## Action item
Lines from the one holding "Given: Reorder the Closed order 00000020" through the end of the entries, inclusive, form the whole output; reproduce them exactly and omit pictures.

** Opening Supplied records block **

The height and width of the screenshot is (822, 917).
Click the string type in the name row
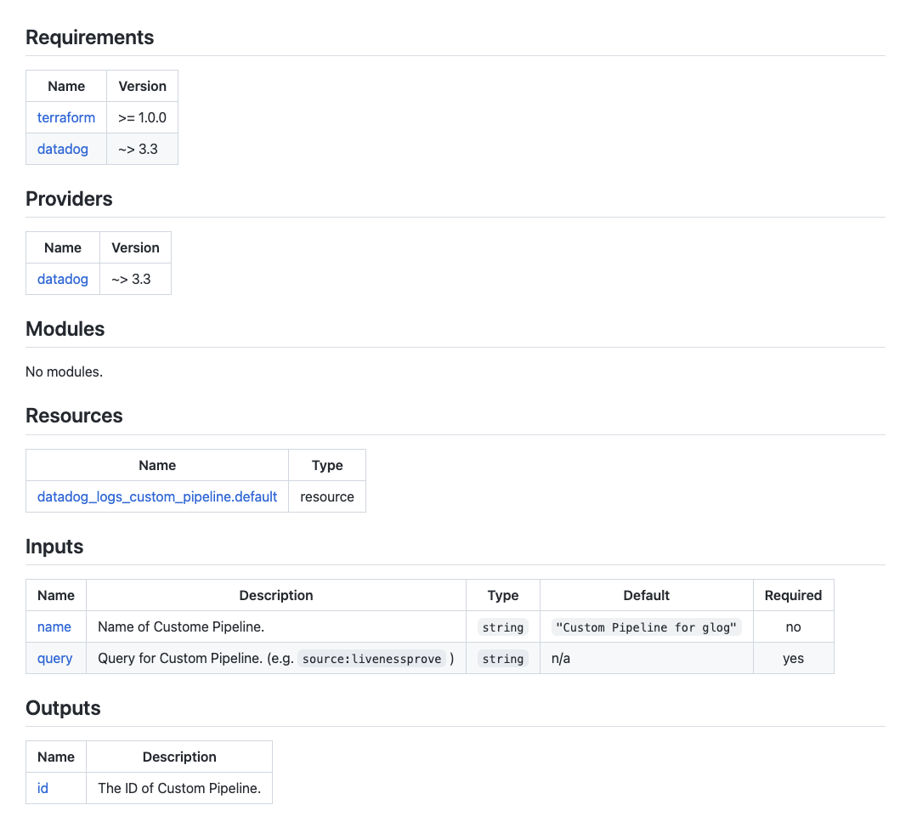502,627
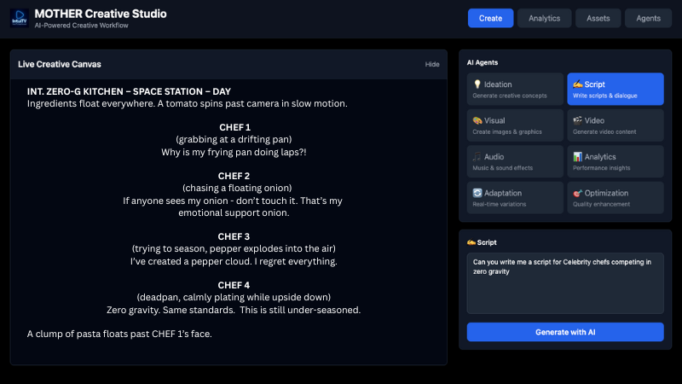Screen dimensions: 682x384
Task: Select the Optimization agent card
Action: [x=615, y=197]
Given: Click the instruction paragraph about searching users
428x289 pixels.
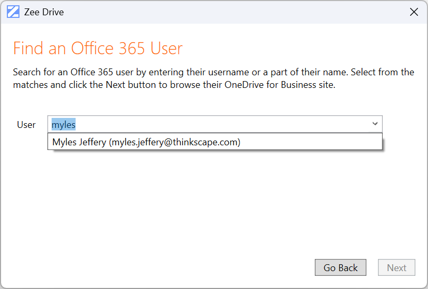Looking at the screenshot, I should tap(213, 78).
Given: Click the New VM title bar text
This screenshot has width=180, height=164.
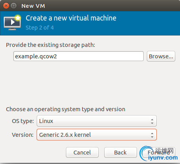Looking at the screenshot, I should pos(33,6).
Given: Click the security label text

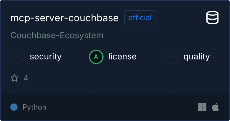Looking at the screenshot, I should (46, 57).
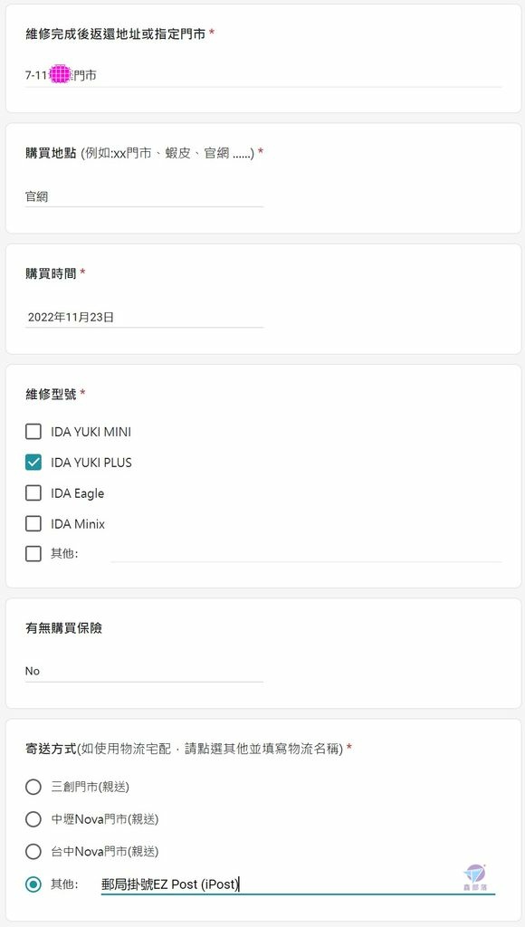Click the 購買時間 date field

coord(144,317)
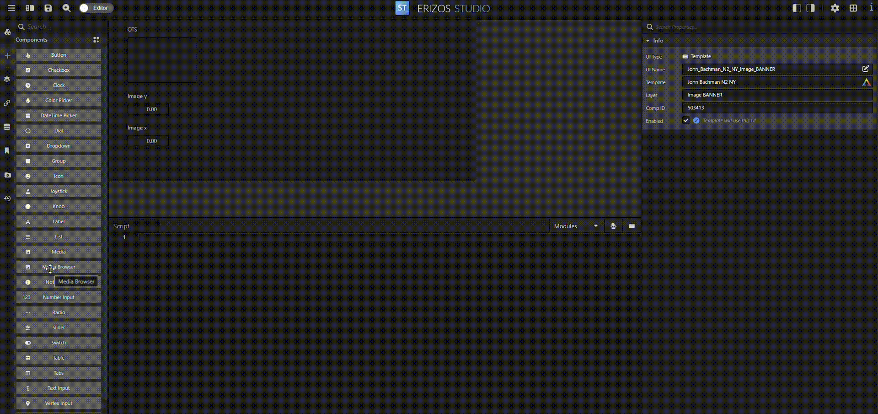The image size is (878, 414).
Task: Add a Slider component
Action: (x=59, y=328)
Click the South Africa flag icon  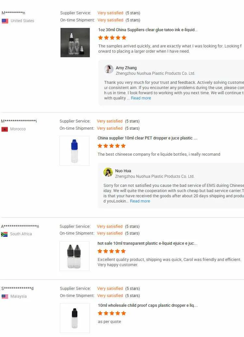4,234
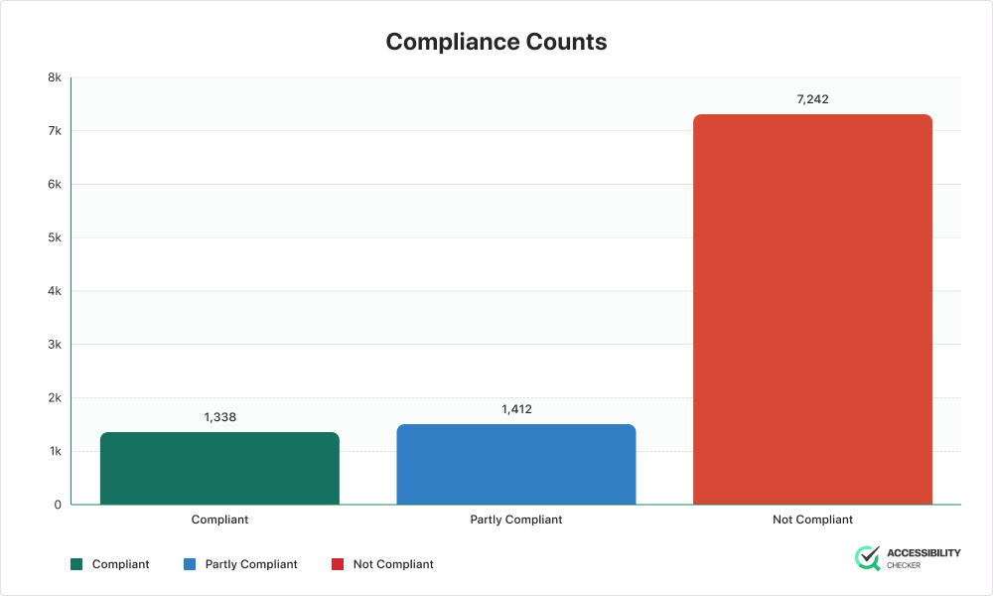Screen dimensions: 993x596
Task: Toggle the Compliant legend label
Action: 120,564
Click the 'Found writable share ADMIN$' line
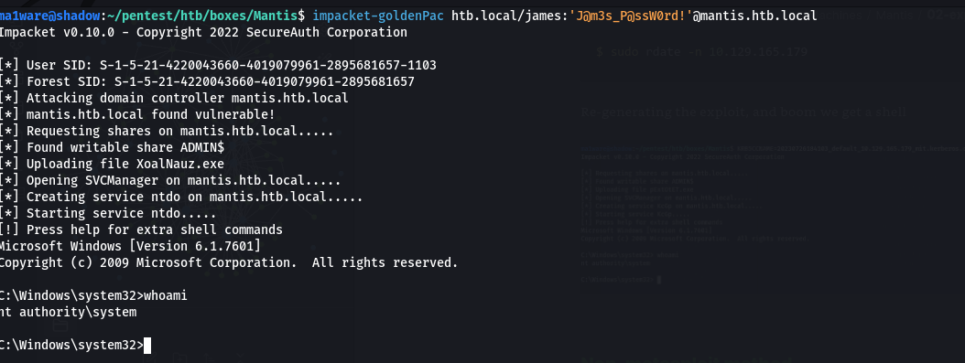Image resolution: width=965 pixels, height=363 pixels. click(x=112, y=147)
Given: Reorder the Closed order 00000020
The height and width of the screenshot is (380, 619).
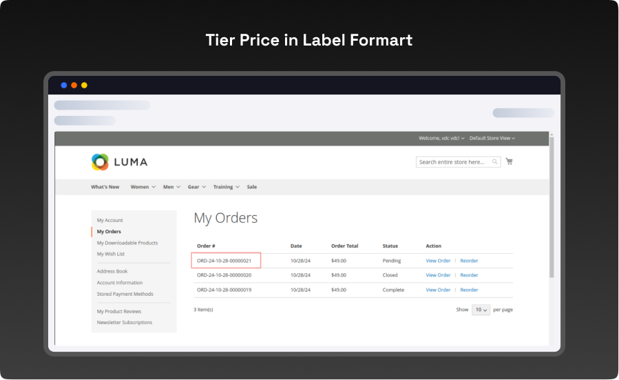Looking at the screenshot, I should 469,275.
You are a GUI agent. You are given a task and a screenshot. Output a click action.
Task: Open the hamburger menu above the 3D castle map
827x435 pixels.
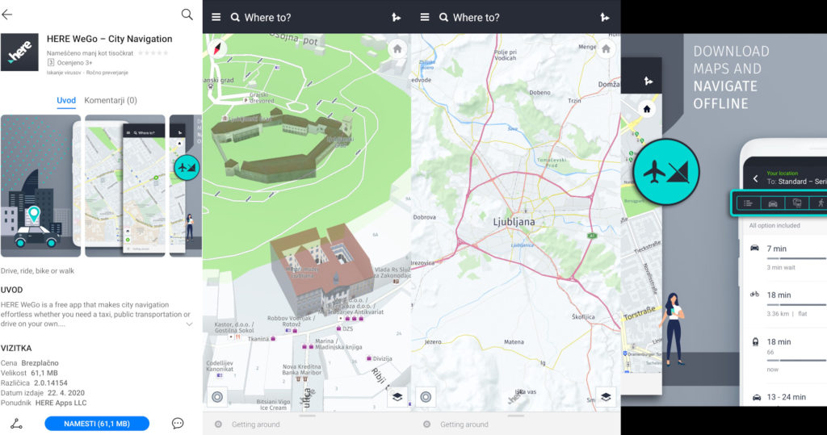click(x=216, y=17)
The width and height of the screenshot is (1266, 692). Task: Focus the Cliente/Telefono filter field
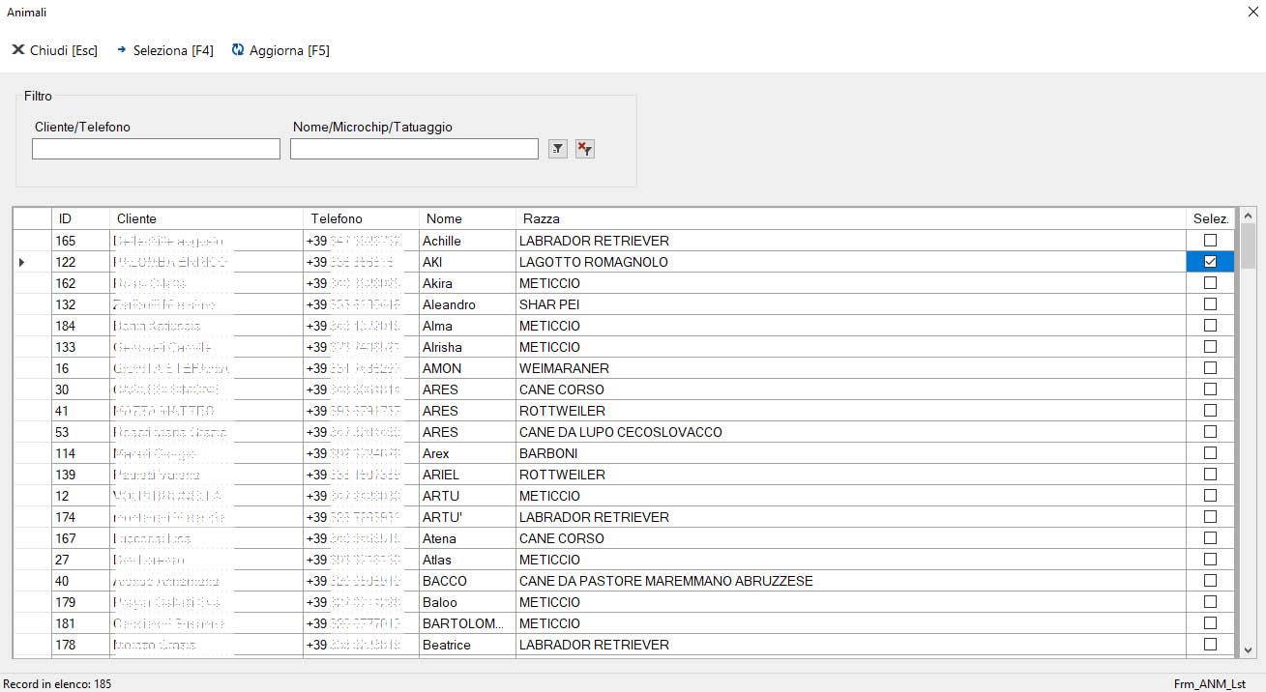pyautogui.click(x=156, y=149)
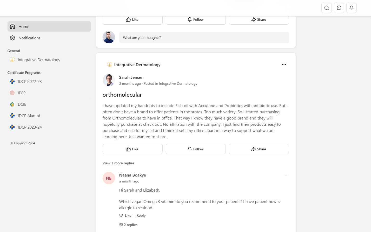
Task: Reply to Naana Boakye's comment
Action: point(141,215)
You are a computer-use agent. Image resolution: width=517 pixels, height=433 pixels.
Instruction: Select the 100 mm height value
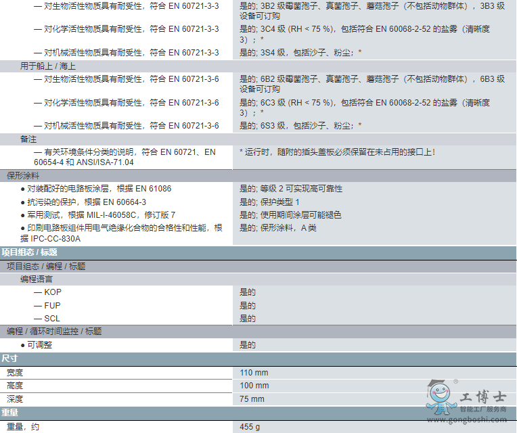(254, 386)
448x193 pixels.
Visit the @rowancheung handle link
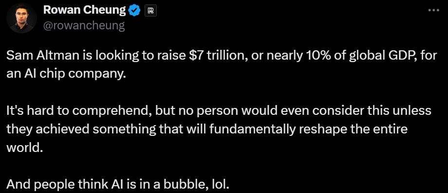(x=84, y=25)
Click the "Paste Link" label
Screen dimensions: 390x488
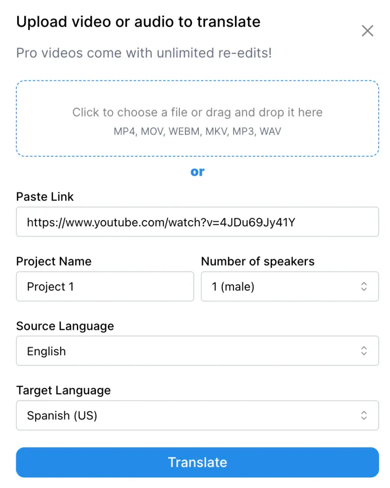pyautogui.click(x=45, y=197)
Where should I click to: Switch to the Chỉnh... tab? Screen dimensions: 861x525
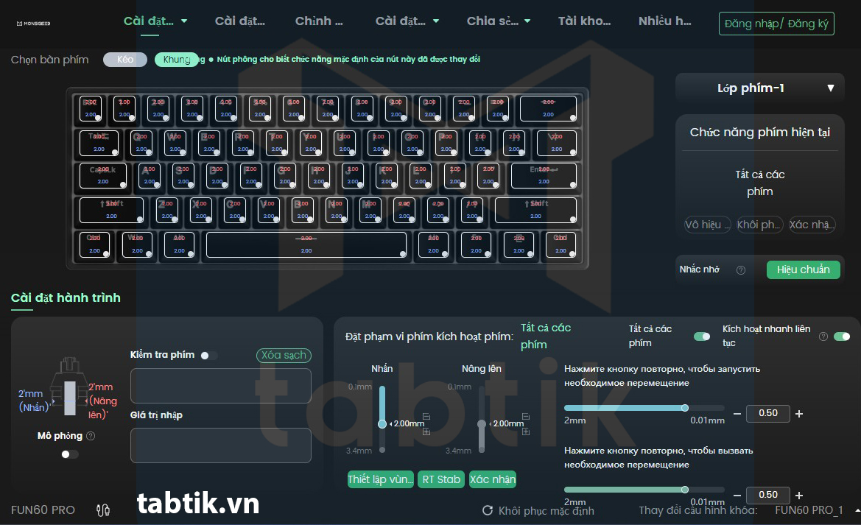coord(319,21)
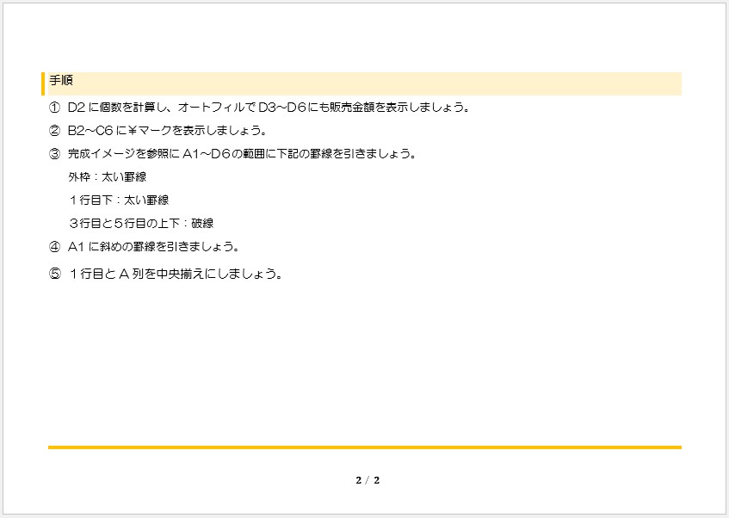Select the circled number ② marker

click(x=55, y=131)
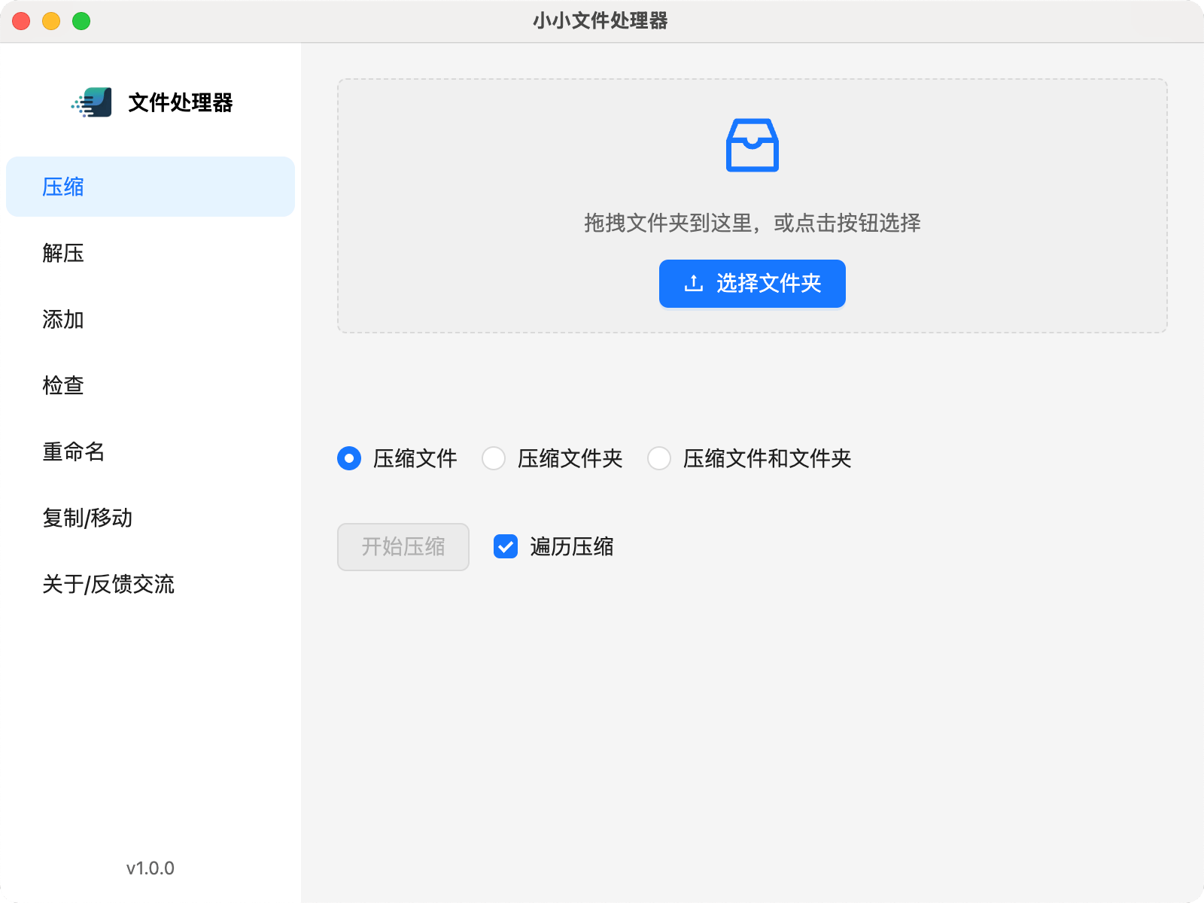Click the 文件处理器 sidebar title
Viewport: 1204px width, 903px height.
pos(181,102)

** Closing Supplied records block **

## Exercise output
Given: Reorder the Closed order 00000020
The height and width of the screenshot is (380, 619).
Looking at the screenshot, I should 469,275.
You are a GUI agent. You are given a task and a screenshot. Output a click action.
Task: Open the hamburger menu above the 3D castle map
827x435 pixels.
click(x=216, y=17)
The width and height of the screenshot is (1266, 692). Task: Focus the Cliente/Telefono filter field
pyautogui.click(x=156, y=149)
Task: Reply to Naana Boakye's comment
Action: point(141,215)
You are a computer-use agent. Image resolution: width=517 pixels, height=433 pixels.
Instruction: Select the 100 mm height value
(254, 386)
448x193 pixels.
Visit the @rowancheung handle link
(x=84, y=25)
Click the "Paste Link" label
Screen dimensions: 390x488
pyautogui.click(x=45, y=197)
Where should I click to: Switch to the Chỉnh... tab? Screen dimensions: 861x525
coord(319,21)
Select the circled number ② marker

click(x=55, y=131)
Click the 文件处理器 sidebar title
Viewport: 1204px width, 903px height.
pos(181,102)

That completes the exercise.